Network in progress
Alcatel-Lucent makes a bold but messy takeover target for Nokia. A potential all-share deal would create a telecoms equipment giant worth roughly 40 billion euros. Nokia investors seem sceptical. That is understandable: a deal would spark another of the industry’s seemingly endless series of restructurings, while the French connection adds complexity.
Swallowing Alcatel would underline Nokia’s transformation from handset giant to network equipment heavyweight. The main draw is Alcatel’s wireless unit, which would take its share in this market from 20 percent to 30 percent. Nokia would become a stronger second player behind Ericsson and win a huge leg-up with major U.S. telecoms operators such as AT&T and Verizon. If you want to make money selling wireless kit, scale helps a lot.
Overnight, Nokia would add heft in three other segments – fixed-line access, internet protocol routing, and optics. Liberum analysts reckon this breadth could prove useful as mobile and fixed-network technology converges. But for now the lack of overlap means Nokia has neither synergy potential nor expertise. That is why analysts had seen a purchase of just the wireless unit as simpler and more likely.
By early afternoon on April 14, Alcatel’s stock was up 14 percent, reflecting the likely premium in an all-stock deal. Nokia’s stock, which fell sharply in earlier trading, recovered somewhat to stand about 3.7 percent lower. Those shifts add roughly 1.5 billion euros to Alcatel’s market value and take 1 billion euros off Nokia’s.

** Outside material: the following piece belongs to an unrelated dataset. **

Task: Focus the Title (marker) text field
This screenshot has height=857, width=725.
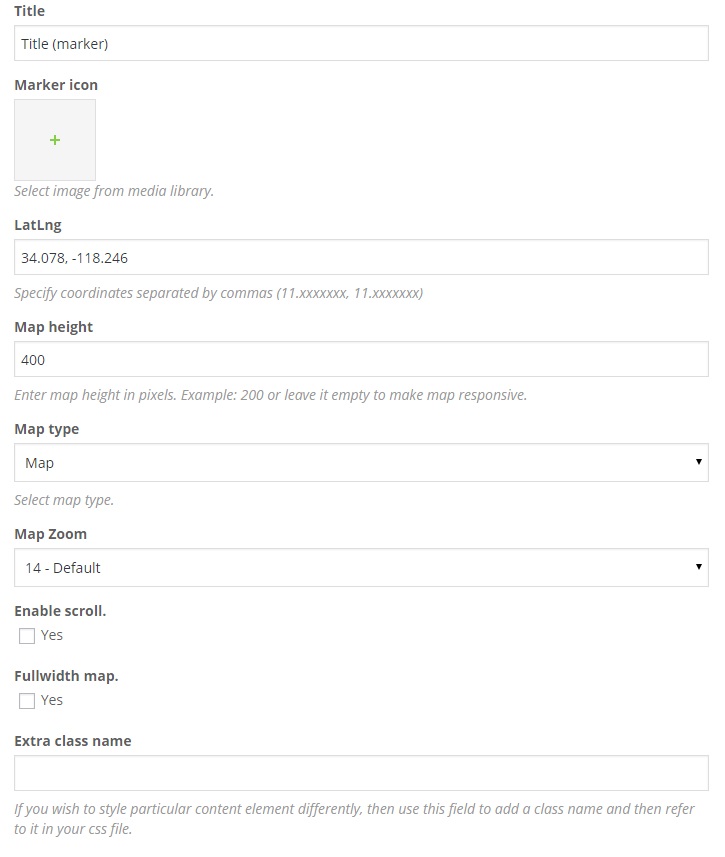Action: (361, 44)
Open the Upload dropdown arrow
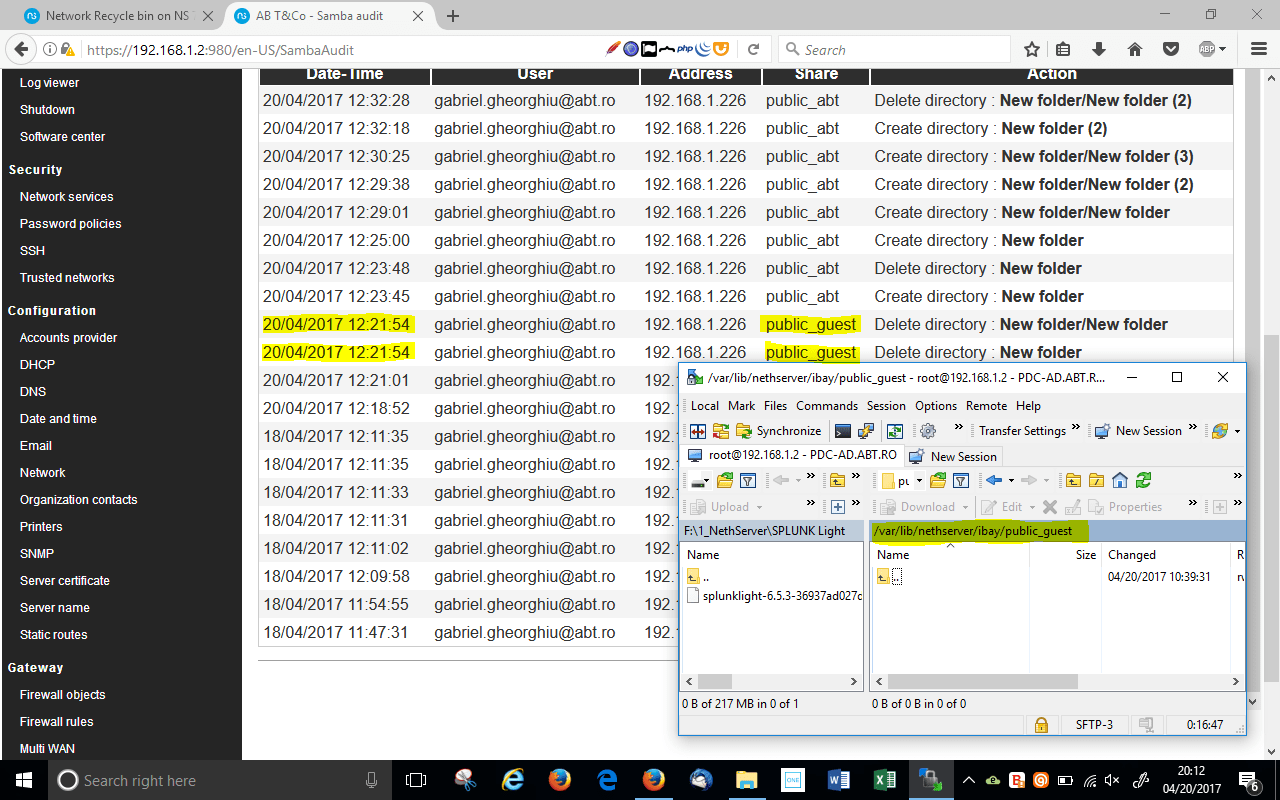 pos(760,507)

That still looks harsh on Nokia, when Bernstein analysts reckon the synergies in wireless alone could be worth 1 billion euros a year. However, even with seasoned turnaround specialists in charge, harvesting the benefits of a new combination will take years. Both companies are themselves products of messy mergers and protracted restructuring. History might repeat itself.
Moreover, Alcatel remains a work in progress. It has made great strides in cost-cuts, divestments, and refinancing. But free cashflow was still a negative 420 million euros last year. What’s more, any deal will also need to assuage Paris’ jitteriness about threats to French jobs and industrial prowess. Connecting all the dots won’t be easy.